### [TEXTAUSZUG]
-.-.-
Im Anschluss daran müsste eine entsprechende Resolution über den Beitritt Palästinas verabschiedet werden, ggf. separat von den anderen Punkten des Friedensplans. Unmittelbar danach müsste die Umsetzung der anderen Punkte in Angriff genommen werden, als Erstes ein Waffenstillstand, die Freilassung aller Geiseln und umfassende humanitäre Hilfeleistungen unter Aufsicht der Vereinten Nationen. Nach der Aufstellung der arabischen Friedenstruppe müssten sich die israelischen Streitkräfte aus dem Gazastreifen zurückziehen – bei gleichzeitiger Entwaffnung und Demobilisierungen der Hamas und aller Milizen.

Erst dann könnten weitere Verhandlungen zwischen den souveränen Staaten Palästina und Israel unter der Mediation der Vereinten Nationen beginnen, die praktisch von der Aufnahme diplomatischer Beziehungen zwischen Israel und allen Staaten der Arabischen Liga begleitet würden. Im Detail müssten u.a. folgende Themen auf den Verhandlungstisch.
-.-.-
### [BEREITGESTELLTE ANGABEN]
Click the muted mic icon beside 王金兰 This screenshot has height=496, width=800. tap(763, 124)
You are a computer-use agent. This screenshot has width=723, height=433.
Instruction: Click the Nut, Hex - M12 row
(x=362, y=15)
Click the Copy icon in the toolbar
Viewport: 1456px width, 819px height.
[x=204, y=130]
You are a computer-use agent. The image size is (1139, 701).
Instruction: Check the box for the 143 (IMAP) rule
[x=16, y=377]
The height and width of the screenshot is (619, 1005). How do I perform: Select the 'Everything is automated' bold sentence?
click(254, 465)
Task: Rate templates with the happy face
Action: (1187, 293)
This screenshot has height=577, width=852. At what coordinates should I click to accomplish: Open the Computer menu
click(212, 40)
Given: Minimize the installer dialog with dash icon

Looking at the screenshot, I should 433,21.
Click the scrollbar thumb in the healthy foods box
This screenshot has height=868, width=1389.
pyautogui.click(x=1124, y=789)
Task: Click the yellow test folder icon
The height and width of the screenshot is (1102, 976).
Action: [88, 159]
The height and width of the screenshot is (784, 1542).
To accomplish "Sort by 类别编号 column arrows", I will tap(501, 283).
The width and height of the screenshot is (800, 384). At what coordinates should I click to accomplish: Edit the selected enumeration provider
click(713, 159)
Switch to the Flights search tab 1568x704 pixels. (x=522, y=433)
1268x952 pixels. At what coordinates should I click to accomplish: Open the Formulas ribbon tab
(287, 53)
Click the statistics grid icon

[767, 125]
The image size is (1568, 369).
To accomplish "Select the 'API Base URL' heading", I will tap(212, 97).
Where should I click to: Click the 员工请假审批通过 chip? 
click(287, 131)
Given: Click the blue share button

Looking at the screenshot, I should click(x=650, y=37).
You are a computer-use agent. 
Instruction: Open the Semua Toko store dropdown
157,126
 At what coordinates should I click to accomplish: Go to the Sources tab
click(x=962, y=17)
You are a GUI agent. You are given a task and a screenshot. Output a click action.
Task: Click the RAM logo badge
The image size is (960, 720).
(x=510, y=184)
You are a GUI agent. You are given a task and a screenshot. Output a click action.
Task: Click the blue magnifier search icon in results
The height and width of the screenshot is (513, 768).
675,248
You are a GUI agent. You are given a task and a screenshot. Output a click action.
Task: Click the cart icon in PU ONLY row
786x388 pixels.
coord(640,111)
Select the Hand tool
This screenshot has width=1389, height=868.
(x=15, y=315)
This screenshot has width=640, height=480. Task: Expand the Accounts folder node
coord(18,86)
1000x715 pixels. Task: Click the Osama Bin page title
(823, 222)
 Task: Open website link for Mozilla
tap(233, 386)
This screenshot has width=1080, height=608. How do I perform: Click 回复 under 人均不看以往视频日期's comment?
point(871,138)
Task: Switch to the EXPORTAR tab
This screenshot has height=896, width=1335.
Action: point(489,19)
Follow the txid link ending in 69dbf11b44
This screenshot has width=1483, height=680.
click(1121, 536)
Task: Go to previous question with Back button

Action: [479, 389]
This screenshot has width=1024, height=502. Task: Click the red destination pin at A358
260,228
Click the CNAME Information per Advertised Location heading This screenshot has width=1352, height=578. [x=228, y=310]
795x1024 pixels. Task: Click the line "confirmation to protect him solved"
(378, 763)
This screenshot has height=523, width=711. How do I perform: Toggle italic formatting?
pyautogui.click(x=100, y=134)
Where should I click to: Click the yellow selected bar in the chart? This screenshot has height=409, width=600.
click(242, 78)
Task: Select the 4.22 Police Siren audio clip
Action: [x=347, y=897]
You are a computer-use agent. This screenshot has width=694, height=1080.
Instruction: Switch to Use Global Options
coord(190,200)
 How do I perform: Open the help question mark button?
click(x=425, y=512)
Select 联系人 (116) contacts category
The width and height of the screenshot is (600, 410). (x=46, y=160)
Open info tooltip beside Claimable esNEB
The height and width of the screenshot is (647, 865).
-.-.-
### [AUFGABE]
Welche Maßnahmen sollen laut dem Textauszug zum Friedensplan „als Erstes“ umgesetzt werden? Zähle sie alle auf. Die Datensätze spielen hierfür keine Rolle.

### [ERGEBNIS]
- ein Waffenstillstand
- die Freilassung aller Geiseln
- umfassende humanitäre Hilfeleistungen unter Aufsicht der Vereinten Nationen